The technical team includes AI researchers like Joel Lidin, who works on Grail’s verification protocol, and Amir Sarfi, who focuses on the reinforcement learning implementation. Eugene Belilovsky, a research professor at Mila and Concordia University, advises on the machine learning aspects.

The team published their technical approach in a 2025 research paper on arXiv and presented at conferences like NeurIPS. They completed the first permissionless large language model pre-training on Bittensor and received validation from Anthropic co-founder Jack Clark.

All code is open source on GitHub under the one-covenant organization, and they’re gradually decentralizing control through Bittensor’s mechanisms.

The Current State and What’s Next

Current work focuses on training models for math reasoning using datasets like GSM8K, coding tasks, and preparing for multi-turn conversations. The goal is to achieve state-of-the-art performance through decentralized training that matches or beats what centralized companies do.

They’re expanding to harder datasets and mixed training approaches. Real-time monitoring through tools like Grafana dashboards lets participants track training progress. All checkpoints and training logs are public, so anyone can verify results.

The broader vision is to be the reinforcement learning layer for the entire Bittensor ecosystem. Other subnets handle pre-training foundation models, providing compute infrastructure, or doing alignment research. Grail sits in the middle, turning those foundation models into actually useful AI systems.

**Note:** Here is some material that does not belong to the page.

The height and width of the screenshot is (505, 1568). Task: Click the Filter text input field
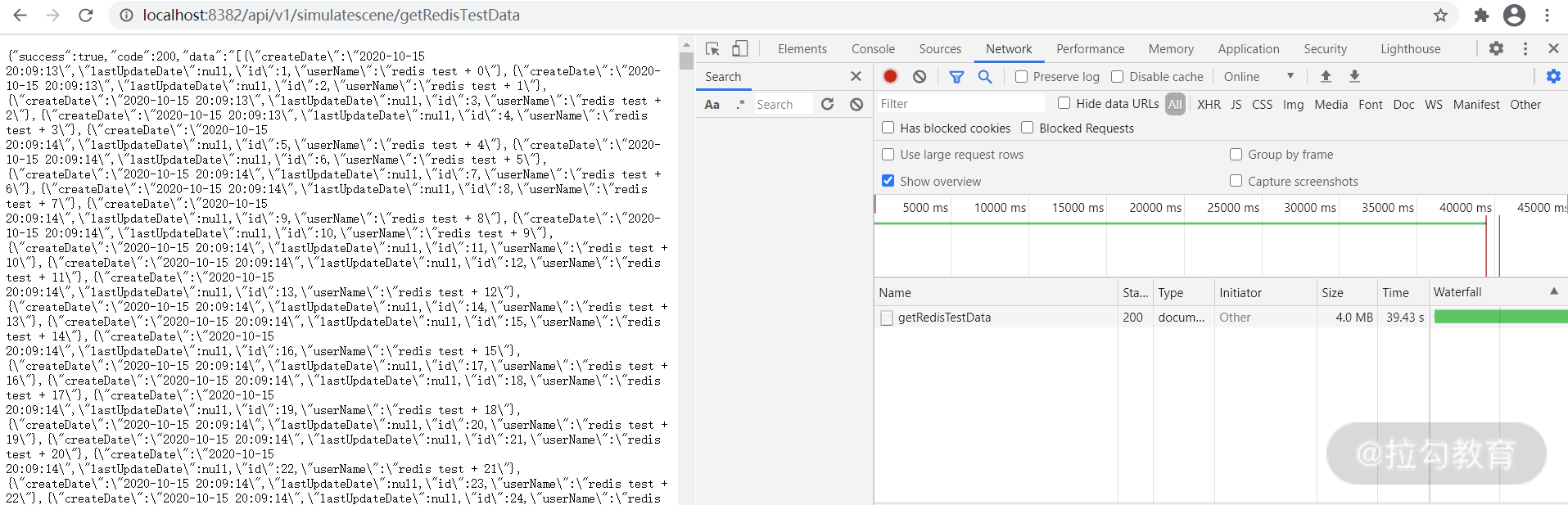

As AI markets grow, projected to hit $1.5 trillion by 2030, the infrastructure for training these models becomes increasingly valuable. Grail is betting that open, verifiable training wins over closed, secretive methods.

Whether that bet pays off depends on execution and adoption. Can decentralized RL match centralized quality? Will developers choose open models trained this way over proprietary alternatives? Can the cryptographic verification scale as the network grows?

These are open questions. But for people who believe AI training should be transparent and accessible rather than controlled by a few companies, Grail is building that alternative right now.